§ EXTRACTED DATA
>>>
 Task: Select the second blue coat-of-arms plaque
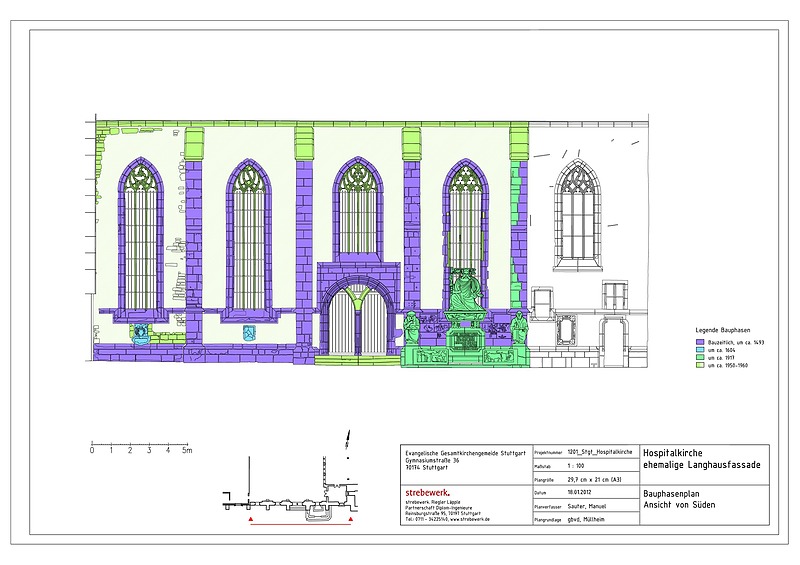coord(249,332)
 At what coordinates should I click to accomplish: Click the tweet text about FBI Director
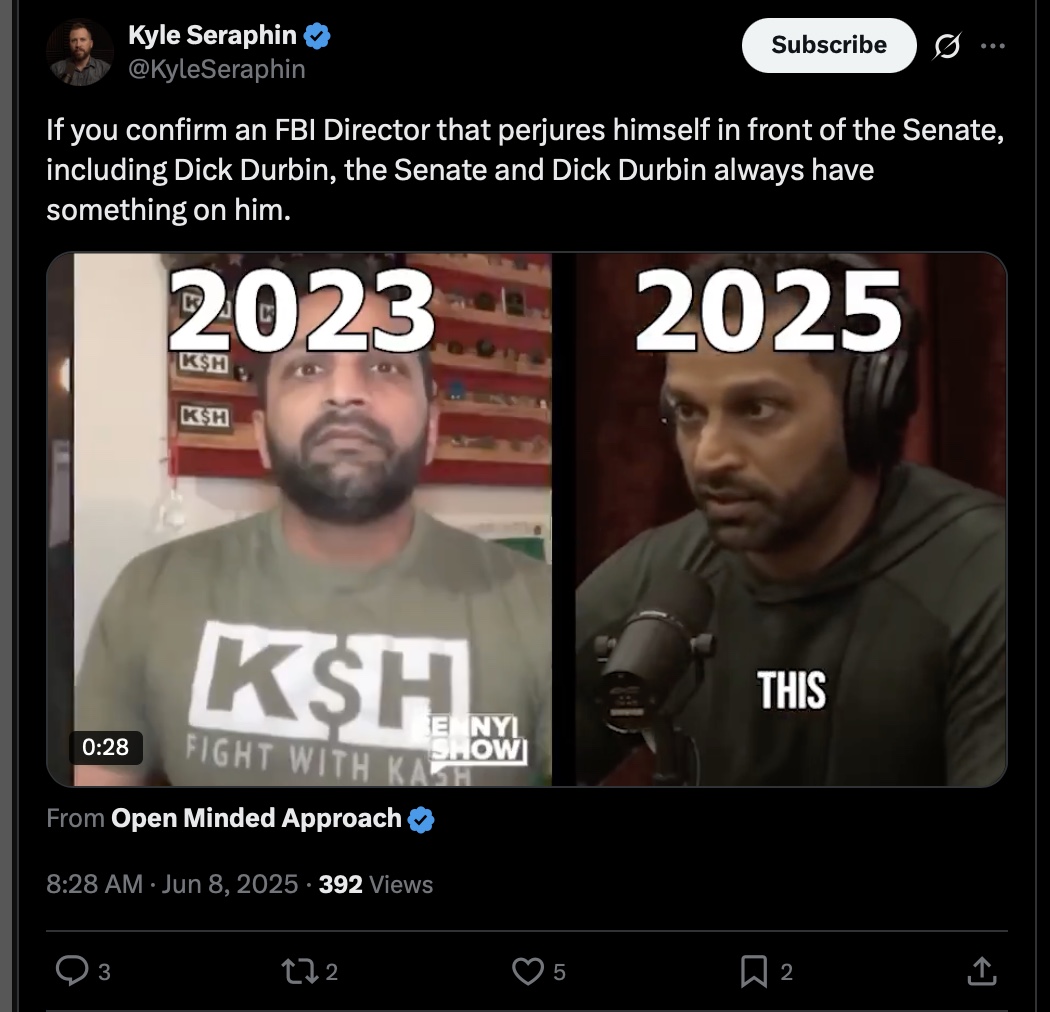pyautogui.click(x=525, y=169)
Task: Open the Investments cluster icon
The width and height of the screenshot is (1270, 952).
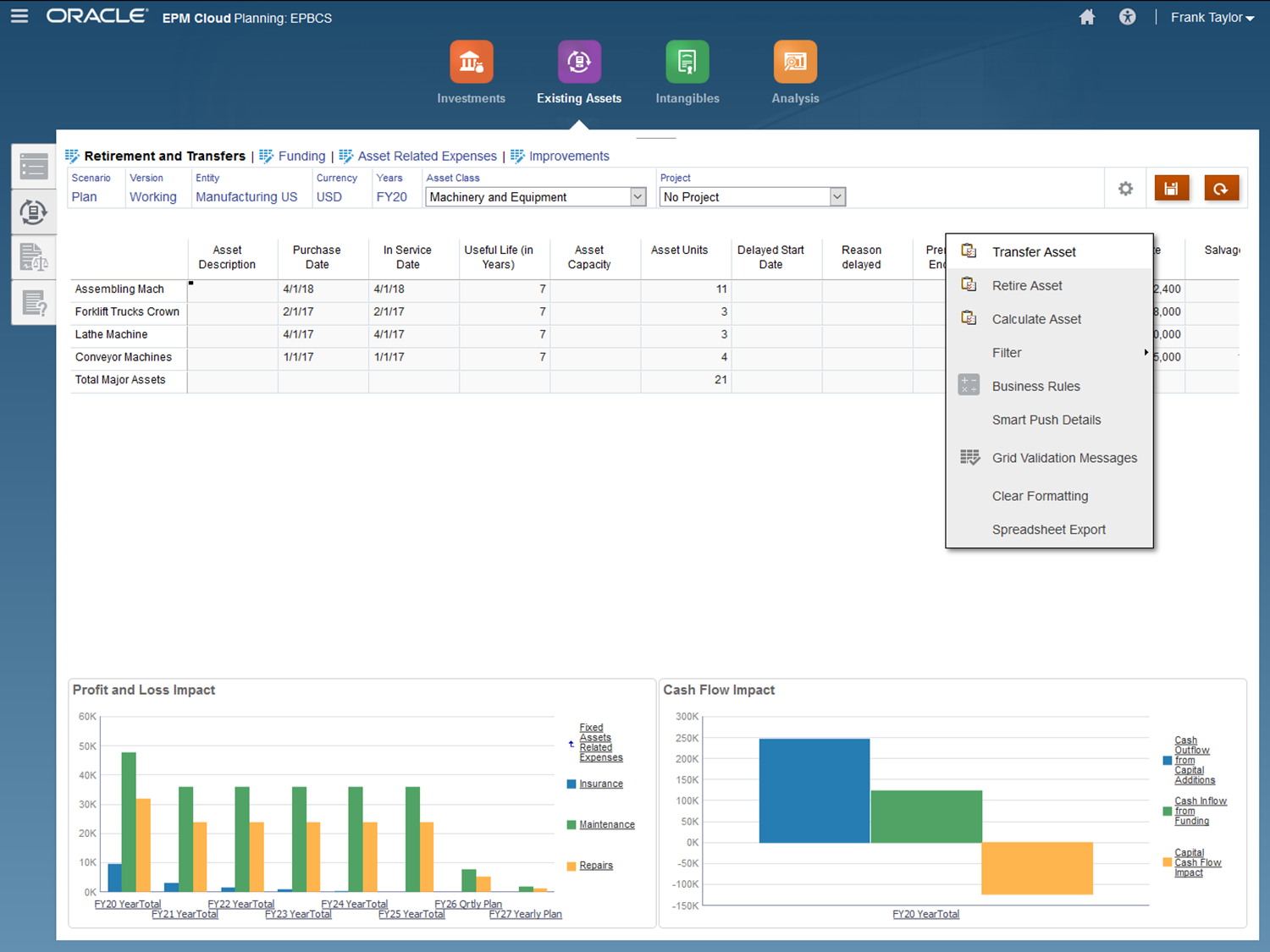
<<<
§ EXERCISE DESCRIPTION
Within the entries above, the lines from the one with "At what coordinates" through the final line are to be printed exactly, with the pictures removed.

§ RESPONSE AREA
 At what coordinates should I click to accomplish: Click the tweet text about FBI Director
pyautogui.click(x=525, y=169)
Task: Open the Investments cluster icon
The width and height of the screenshot is (1270, 952).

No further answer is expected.